[TASK GOAL]: In the rows below, switch each "link" to "hyperlink" and write the rows out again with nothing else changed.

[PROVIDED RECORDS]:
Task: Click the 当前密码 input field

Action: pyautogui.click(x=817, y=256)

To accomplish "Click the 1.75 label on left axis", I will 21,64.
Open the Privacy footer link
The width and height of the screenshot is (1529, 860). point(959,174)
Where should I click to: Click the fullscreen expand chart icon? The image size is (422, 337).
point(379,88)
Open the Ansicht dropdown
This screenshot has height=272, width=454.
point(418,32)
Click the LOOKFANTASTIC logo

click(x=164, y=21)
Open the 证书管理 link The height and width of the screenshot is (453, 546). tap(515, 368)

[SOLUTION]:
Task: Click the 当前密码 input field

Action: pyautogui.click(x=817, y=256)

To accomplish "Click the 1.75 label on left axis", I will 21,64.
Open the Privacy footer hyperlink
The width and height of the screenshot is (1529, 860). point(959,174)
Where should I click to: Click the fullscreen expand chart icon? The image size is (422, 337).
point(379,88)
Open the Ansicht dropdown
This screenshot has height=272, width=454.
point(418,32)
Click the LOOKFANTASTIC logo

click(x=164, y=21)
Open the 证书管理 hyperlink The height and width of the screenshot is (453, 546). tap(515, 368)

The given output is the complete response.